Honestly, it seemed easier just not to respond to people when they called her a slut. Her daddy had always said that bullies went away if you just ignored them, and Paddy had once told her that sticks and stones could break her bones, but words would never hurt her. She wasn't so sure about that; the words had made her cry at least a few times in private, and even once when Jeremy had caught her, but Jeremy never told on her, not about things like that, so that was okay.
As it turned out, the bullies didn't go away either. But by the time she figured out that her strategy wasn't going to work, there were other things at stake.
Sure, Karen seemed happy with a lot of different people, really, sort of anyone who looked her way, but she also didn't seem happy with anyone, and that was what decided Juliet in the end. Everybody made fun of the silly romantic movies she liked, but those women got what they wanted. And generally, they did it by waiting. Karen never waited and she was never happy.
Juliet wanted to be happy. Jeremy said she deserved to be happy, and Jeremy didn't lie--at least not to her.
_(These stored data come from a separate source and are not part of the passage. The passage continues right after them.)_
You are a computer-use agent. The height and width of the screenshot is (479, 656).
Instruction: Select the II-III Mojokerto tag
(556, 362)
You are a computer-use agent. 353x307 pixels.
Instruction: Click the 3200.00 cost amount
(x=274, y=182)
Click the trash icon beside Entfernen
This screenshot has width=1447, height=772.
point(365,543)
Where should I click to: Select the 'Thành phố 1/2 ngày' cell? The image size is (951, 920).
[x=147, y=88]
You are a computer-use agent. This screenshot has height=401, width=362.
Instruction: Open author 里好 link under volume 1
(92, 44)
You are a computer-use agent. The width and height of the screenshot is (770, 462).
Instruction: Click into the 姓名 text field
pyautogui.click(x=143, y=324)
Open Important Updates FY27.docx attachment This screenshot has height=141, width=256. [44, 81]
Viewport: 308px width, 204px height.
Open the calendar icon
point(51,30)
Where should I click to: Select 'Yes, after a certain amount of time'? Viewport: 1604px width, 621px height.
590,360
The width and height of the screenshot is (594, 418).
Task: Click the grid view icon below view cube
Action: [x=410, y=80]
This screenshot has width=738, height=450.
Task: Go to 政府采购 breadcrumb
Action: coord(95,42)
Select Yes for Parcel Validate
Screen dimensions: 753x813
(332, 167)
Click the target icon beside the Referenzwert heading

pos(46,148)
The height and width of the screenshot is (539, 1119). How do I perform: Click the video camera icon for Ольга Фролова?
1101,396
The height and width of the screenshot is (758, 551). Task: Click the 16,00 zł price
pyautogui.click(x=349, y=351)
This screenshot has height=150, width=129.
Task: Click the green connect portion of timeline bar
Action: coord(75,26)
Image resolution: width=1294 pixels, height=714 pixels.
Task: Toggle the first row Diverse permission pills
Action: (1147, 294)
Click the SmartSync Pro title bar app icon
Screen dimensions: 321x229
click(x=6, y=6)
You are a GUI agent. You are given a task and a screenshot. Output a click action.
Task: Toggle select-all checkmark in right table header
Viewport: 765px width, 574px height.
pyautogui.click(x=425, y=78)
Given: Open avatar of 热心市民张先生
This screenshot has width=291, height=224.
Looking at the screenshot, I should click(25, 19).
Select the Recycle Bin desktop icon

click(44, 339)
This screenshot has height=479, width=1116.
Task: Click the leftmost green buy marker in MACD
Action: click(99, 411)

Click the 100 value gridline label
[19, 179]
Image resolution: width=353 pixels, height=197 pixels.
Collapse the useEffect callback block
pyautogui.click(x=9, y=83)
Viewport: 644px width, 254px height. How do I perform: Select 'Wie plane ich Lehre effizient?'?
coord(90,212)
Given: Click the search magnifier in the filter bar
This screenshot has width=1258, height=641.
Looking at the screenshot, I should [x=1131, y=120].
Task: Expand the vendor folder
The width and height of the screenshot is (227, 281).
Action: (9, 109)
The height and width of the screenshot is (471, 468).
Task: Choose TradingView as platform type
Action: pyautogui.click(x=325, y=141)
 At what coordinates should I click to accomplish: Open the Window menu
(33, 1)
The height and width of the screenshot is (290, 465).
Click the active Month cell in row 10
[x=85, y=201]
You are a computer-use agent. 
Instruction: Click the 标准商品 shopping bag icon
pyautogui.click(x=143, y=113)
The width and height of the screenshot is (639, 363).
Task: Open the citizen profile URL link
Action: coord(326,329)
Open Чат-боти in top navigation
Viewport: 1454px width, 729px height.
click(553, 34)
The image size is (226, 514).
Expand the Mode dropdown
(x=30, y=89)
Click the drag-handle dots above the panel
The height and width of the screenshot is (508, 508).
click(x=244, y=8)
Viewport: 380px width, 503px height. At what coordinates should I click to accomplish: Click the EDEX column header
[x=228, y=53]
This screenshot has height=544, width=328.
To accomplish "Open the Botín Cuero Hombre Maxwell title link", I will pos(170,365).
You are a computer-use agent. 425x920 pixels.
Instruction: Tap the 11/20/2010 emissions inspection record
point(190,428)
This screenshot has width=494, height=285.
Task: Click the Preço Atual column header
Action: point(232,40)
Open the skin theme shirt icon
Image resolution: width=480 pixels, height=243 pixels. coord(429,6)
She saw the way guys looked at her. The way they always saw the Darling before the Juliet, the blonde hair before the girl underneath it. Maybe she wasn't the smartest person, or whatever, but she was more than that. She was. She wanted to act, and she had books that she loved, and movies that she wanted to watch with someone else, and well, she wanted to be something more that just her designer jeans to the person she allowed to take them off.
Instead she waited, and sometimes it was lonely, but mostly Jeremy never let it be, so that was okay. Sometimes she even forgot that she was waiting, forgot that she was anything but what they said she was.
Nick was looking at her like she'd just vomited up a golden cat, or something equally unlikely. "Um. Just so we're clear. . .no kissing? Nothing?"
Juliet shook her head. That was a bit of a shame. She would like to try kissing. But it wasn't like she was old or anything, so really, it would happen. "Nope."
"But." Nick's eyes were narrowed in confusion. "But then, why do you let them say those things?"
Juliet shrugged. "Just easier to let them believe what they want."
Nick was silent for a long time before he said, "That's-- I won't tell anyone, but."
When she knew he wasn't going to finish, she asked, "But?"
"That's the kind of thing I'd want my daughter to be proud of."
The back of her throat felt dry when she managed to ask, "Proud?" People had told her she was pretty and sweet and lots of things ever since she was born. Not one of them had been something she really knew how to feel proud about. Mostly, they were just things that happened.
Nick smiled, a small smile, but he wasn't laughing at her. Juliet knew what that looked like. He said, "Yeah, proud."
"Because I'm not a slut?"
"Because you made a decision that was right for you," he said. "And you don't care what anybody else thinks."
Juliet had never thought about it that way, but after she had for a moment she smiled as well. "Yeah, well. I'm not just a Darling."